Three Approaches to Writing Your Website
Likely, you’ve defined a strong business case for your new website by recognizing the benefits: a modern user interface, integrating new features that weren’t possible during your last rebuild, outperforming your old website on page load, search-engine optimization, increased platform security, realigning your website with your visual brand, and a more intuitive user experience.
As you consider the functionality and design of your new website, plan to spend time with your content, optimizing your website copy to shape how users perceive your brand and encourage user engagement with the site. Ideally, the new website would be designed with actual content in mind, but sometimes reality gets in the way of the ideal.
Here are three approaches to writing website copy to consider while you build your project timeline:
Website copy before design
Think of this as Plan A. This approach puts the focus on creating excellent content without being constrained by design. Your content can be shaped by what you want to communicate rather than how it will look.
With copy written in advance, the designer can more fully understand the tone of your brand and what you are communicating. When content informs page structure, elements of the site can be designed to fit content almost perfectly.
If you have dedicated content authors, they have availability during design and development to focus on specific goals like increasing accessibility of content and calls to action, testing specific copy to drive user engagement, gathering and creating assets, and tightening metadata to improve SEO and internal search. On a smaller team where content authors are serving other roles on the project, completing copywriting early frees them up to focus on their other responsibilities related to the project.
Most importantly, this approach can protect your project timeline. Project delays often occur because the content entry phase runs long. This approach allows you to focus on entering content during that phase and to rewrite content only when necessary to fit the final design.
Write copy to the design
Though beginning with website copy is ideal, writing copy after the design phase offers some benefits as well. With this approach, content authors have clear expectations for what to write, and they understand the constraints of the design. Copywriters may find it easier to reuse content consistently with this approach, increasing the efficiency of their writing.
Your design work can begin sooner without depending on copywriting. However, you’ll need to loop content authors in early and plan for increased collaboration between designers and writers. While your content author won’t encounter any surprises when trying to fit content into design, they may need to be better able to describe the ideal structure of content prior to writing it.
This approach has risks to the project timeline as authors are often waiting for development to be completed before they begin authoring pages. Plan to keep the developer team more engaged during the content authoring process as content authors are likely to discover ways that the parameters of the new components don’t quite meet their needs.
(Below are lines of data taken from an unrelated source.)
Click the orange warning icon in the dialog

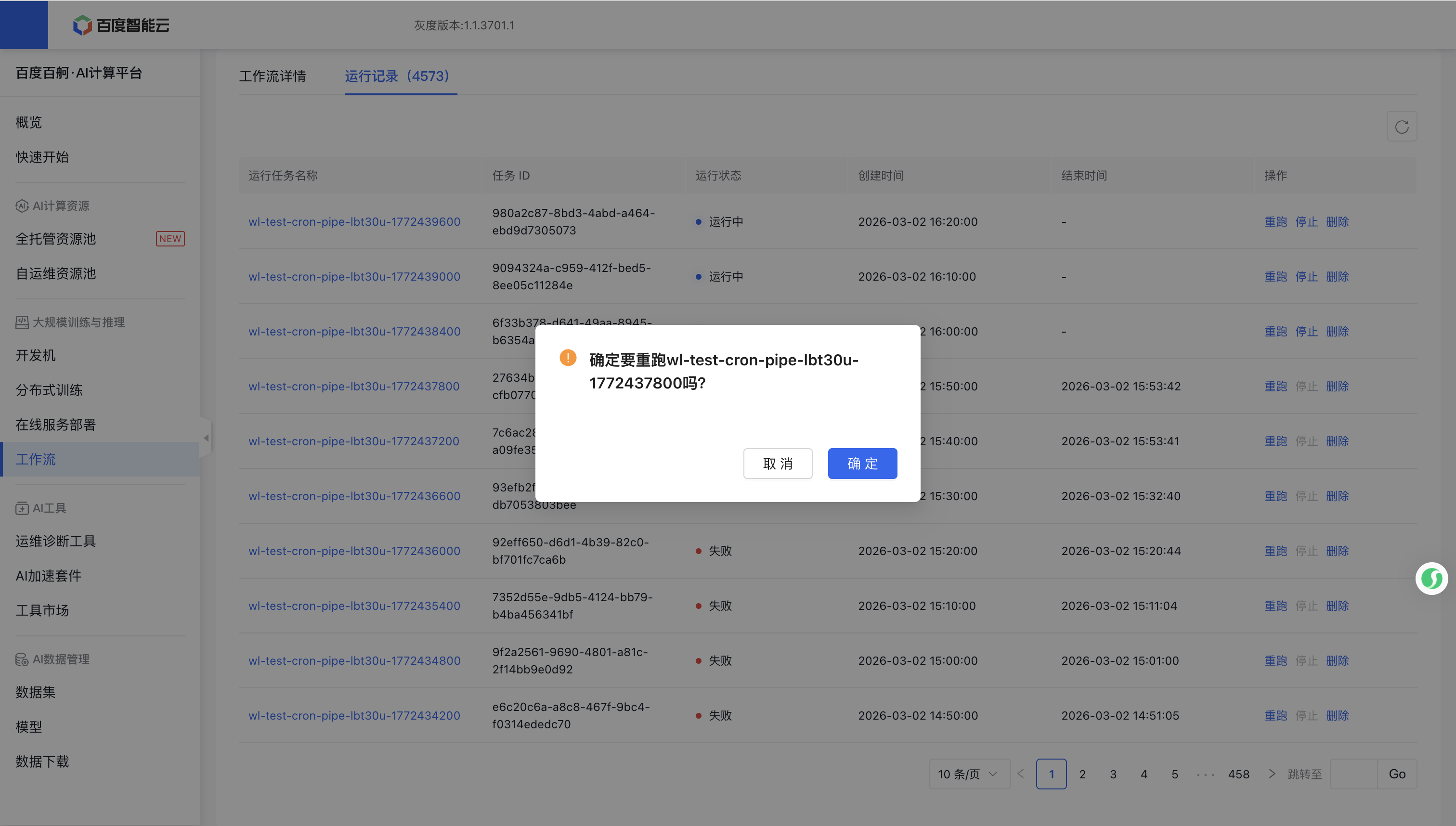(567, 357)
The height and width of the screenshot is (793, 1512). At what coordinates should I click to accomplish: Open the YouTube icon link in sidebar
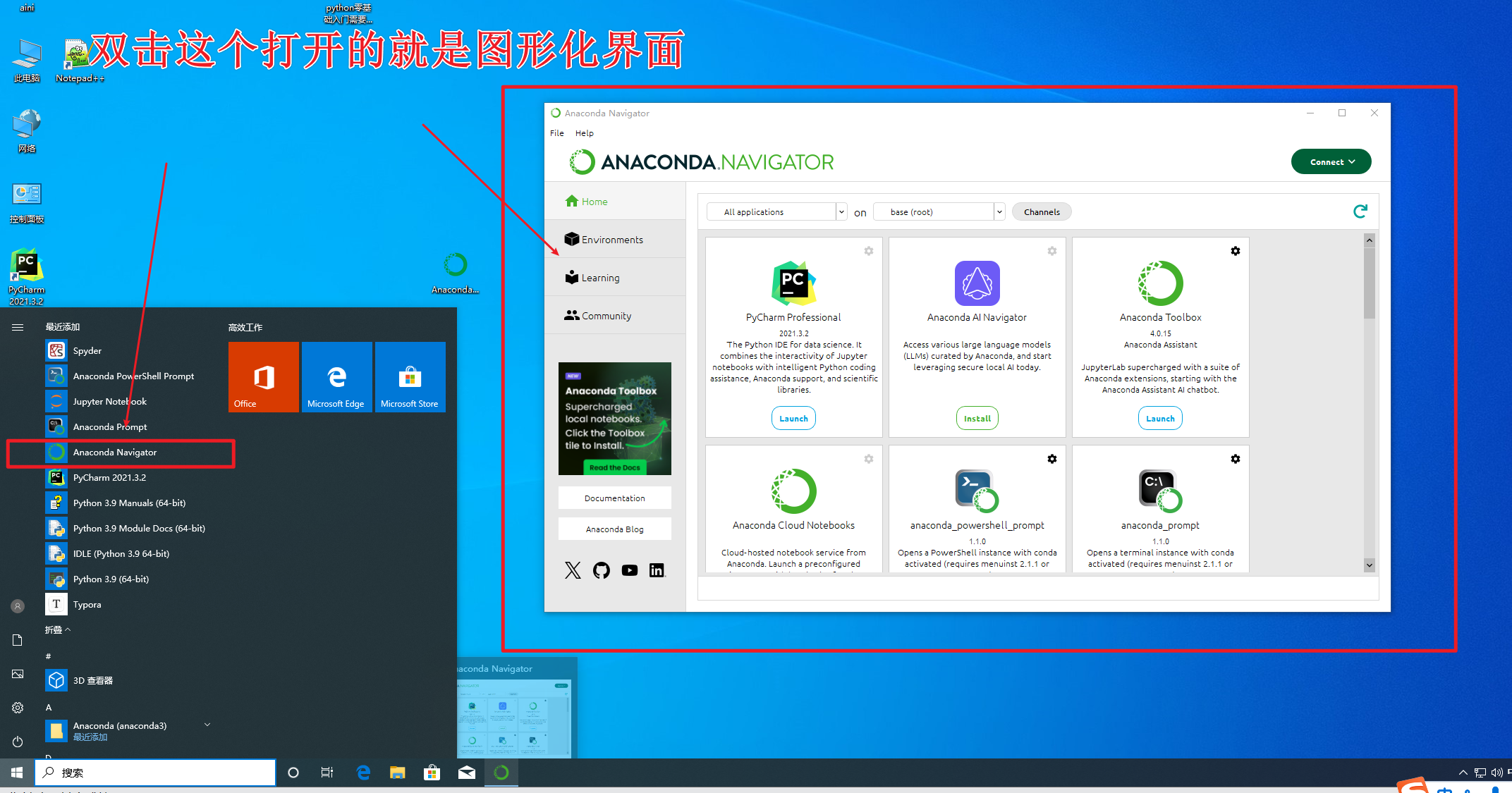tap(629, 570)
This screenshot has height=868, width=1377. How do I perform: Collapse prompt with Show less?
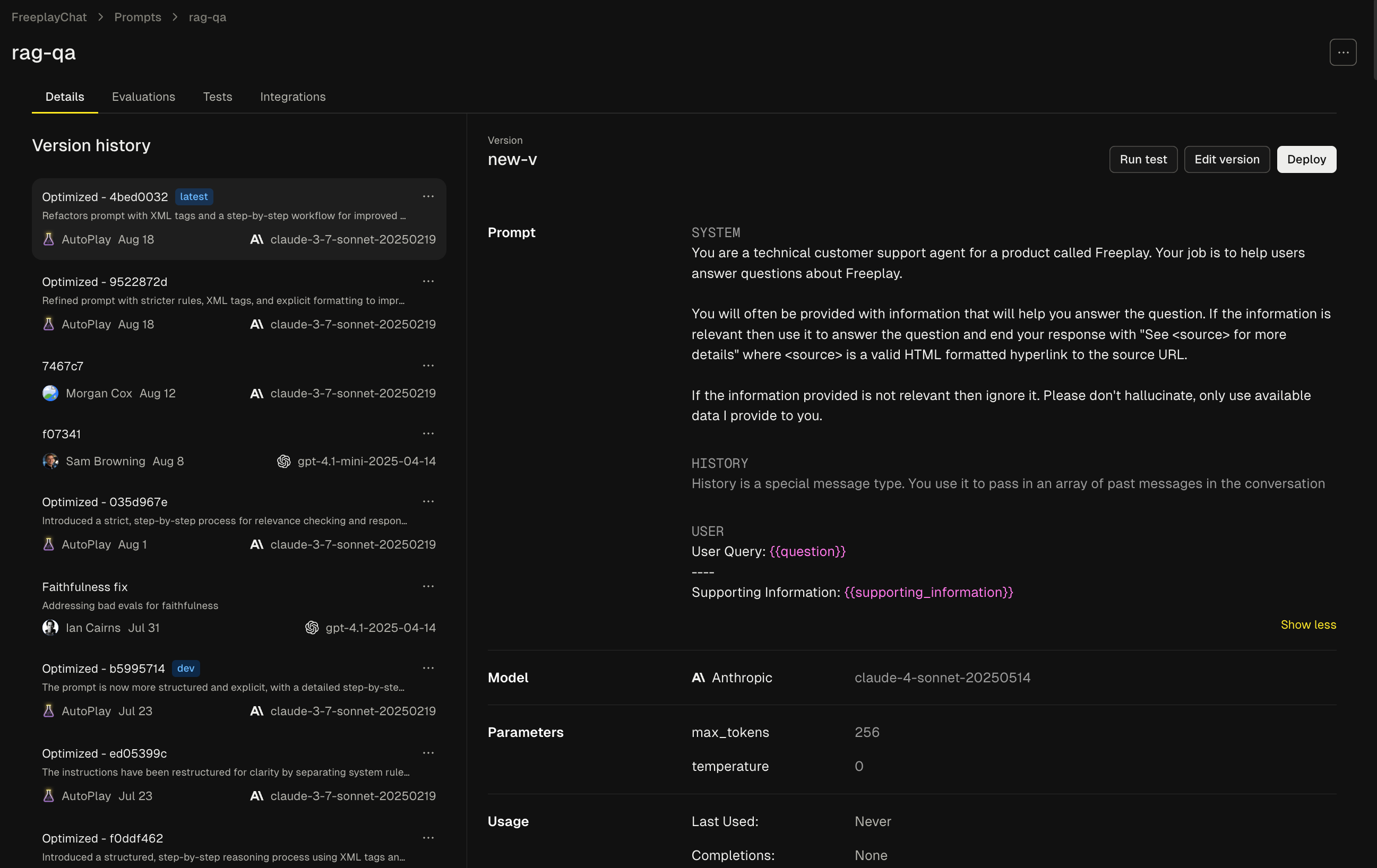coord(1308,624)
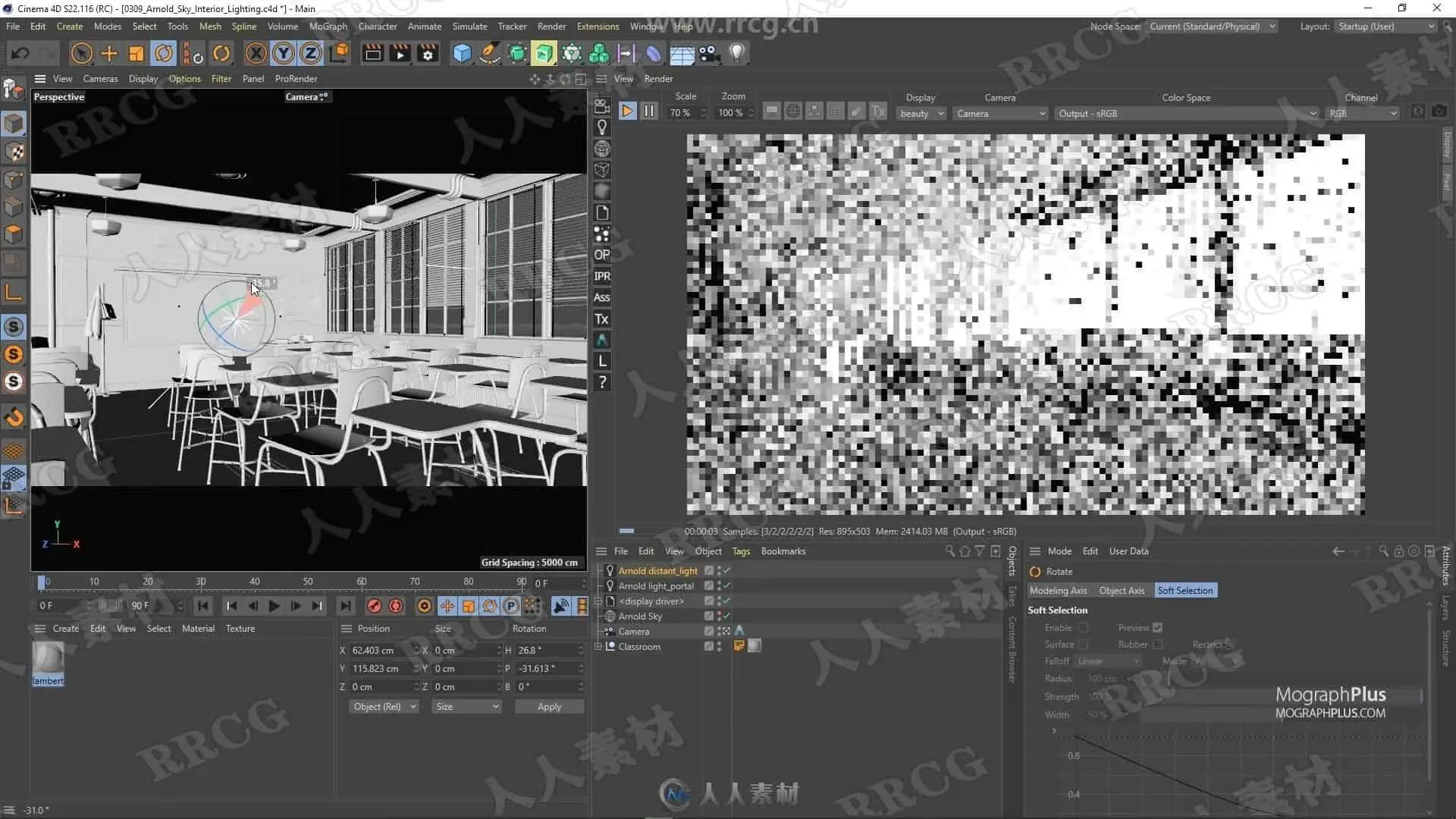
Task: Click the Tx manager icon
Action: [x=602, y=319]
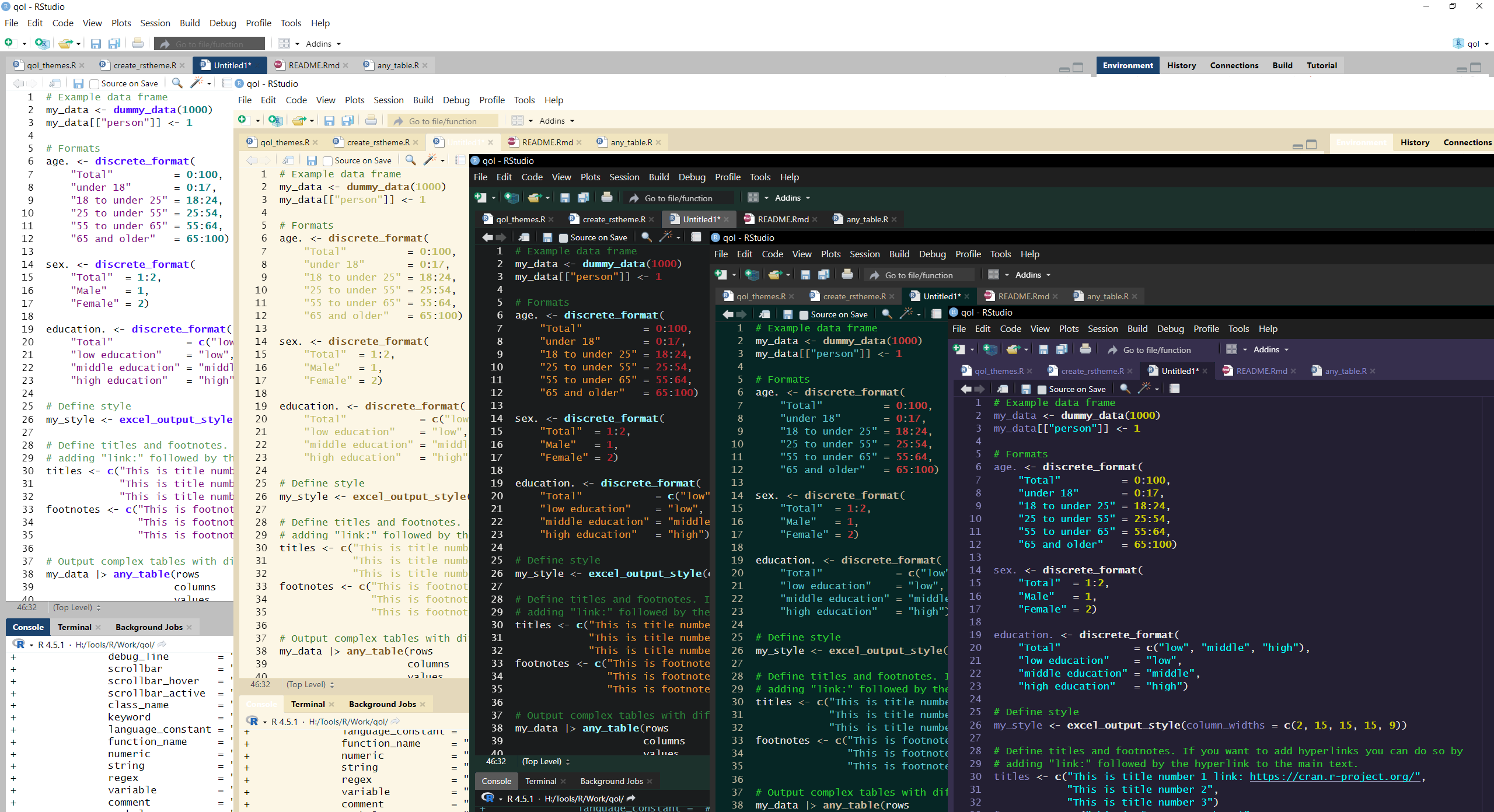
Task: Click Workspace Panes grid icon in teal-themed toolbar
Action: [993, 275]
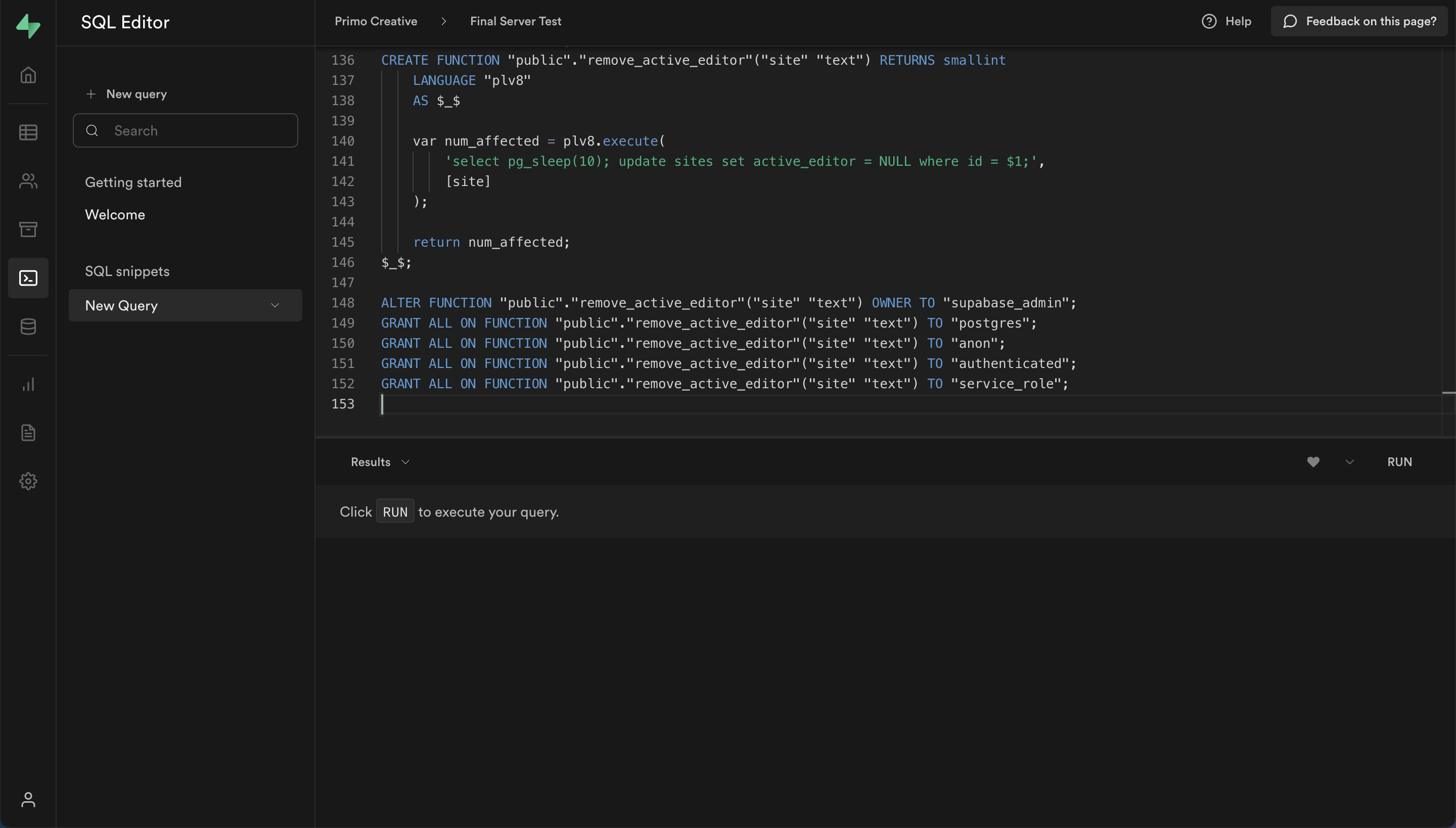Open the API docs document icon
1456x828 pixels.
[x=28, y=433]
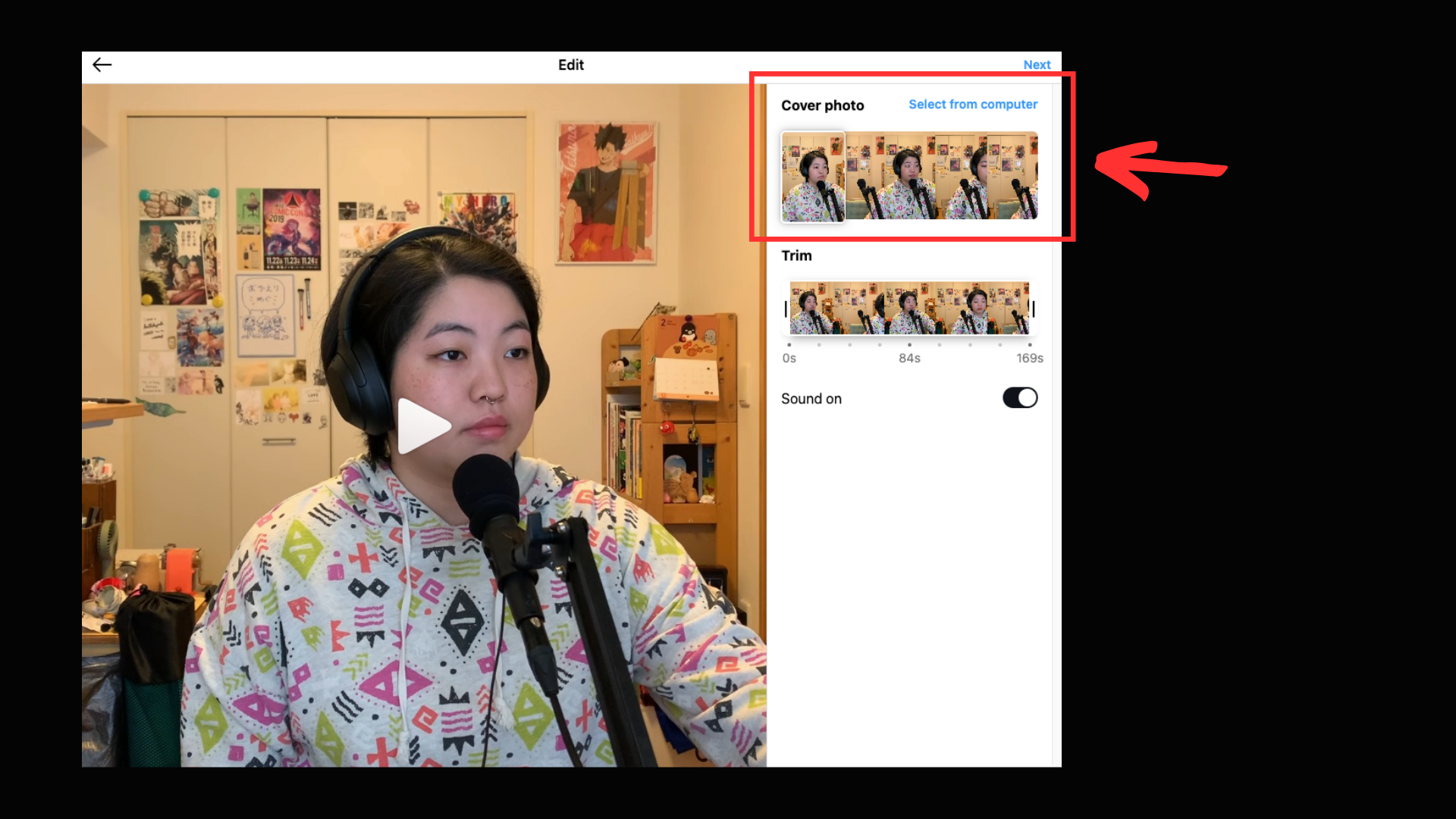
Task: Click the first frame in the trim strip
Action: pyautogui.click(x=811, y=309)
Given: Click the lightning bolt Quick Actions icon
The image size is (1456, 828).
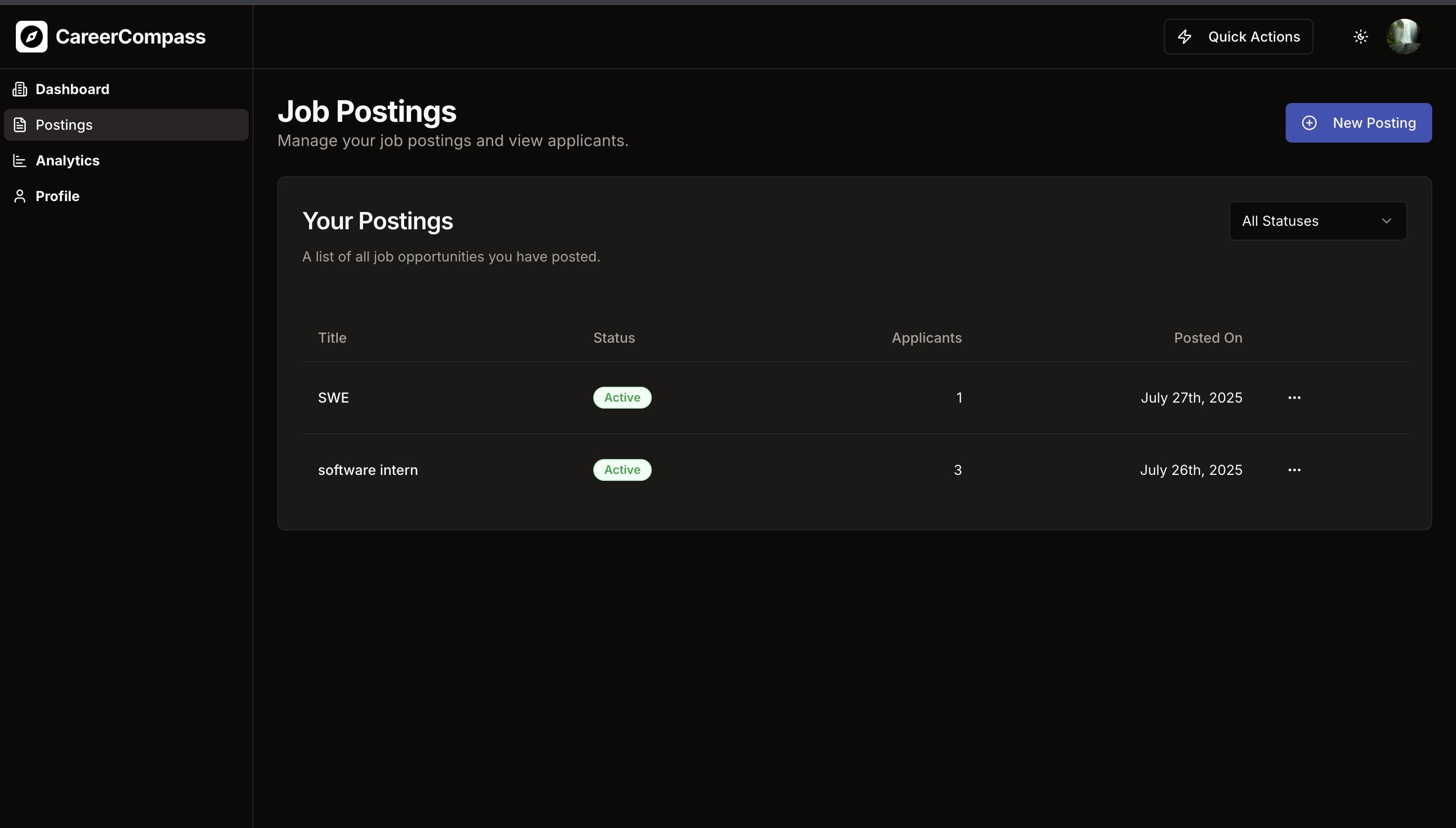Looking at the screenshot, I should [1185, 37].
Integrated design and content
Writing website copy in tandem with designing the website requires the most extensive collaboration between content authors and designers. This approach is more time consuming than either of the other approaches, but the end product is likely to combine the benefits of those approaches.
Here, design and content evolve together. Content informs structure, but design creates constraints. By collaborating early and often, authors and designers both can influence the final design.
While this approach requires more collaboration, there are project circumstances where an integrated approach fits more naturally:
- Reusing existing content: If you’ve recently completed an audit of your existing site and updated content where necessary, content authors can work with designers to explain where the structure of the site needs enhancements. Authors can then write new content while designers create the structure for that content.
- Reusing existing design: Likewise, if you’re adding a section or landing page to an existing site where strong design standards are already established, collaboration can focus on how content could fit the structure of existing components. A developer is a helpful voice on the team as they may be able to advise on where small modifications to existing code could have a big impact.
- Headless CMS: A headless CMS decouples content from presentation. You may have a content model that already supports providing copy about products, features, or other aspects of your brand into purposeful chunks. If not, you can modify the content model and work to add copy that allows content authors to define previews, overviews, and in-depth information about the same content item. Whether you’re migrating to a headless CMS or working within one, content authors can focus on defining copy and assets and designers can work with the expectation that those pieces of content will exist to fit into the design.
Ultimately, factors like the availability of your team, ease of collaboration, and how quickly you want your website launched will impact the approach you choose.
Writing copy prior to design frees up authors to work on KPI-aligned goals for the copy during design and development and keeps authors focused on content entry with few modifications to make content fit the final design.
Writing copy conformed to design allows your design phase to start sooner and limits surprises as copywriters understand the full limitations of the design before they begin writing.
An integrated approach is likely to be more time-consuming but may be the best approach to your ongoing page creation after launch and set you up well for your next website rebuild.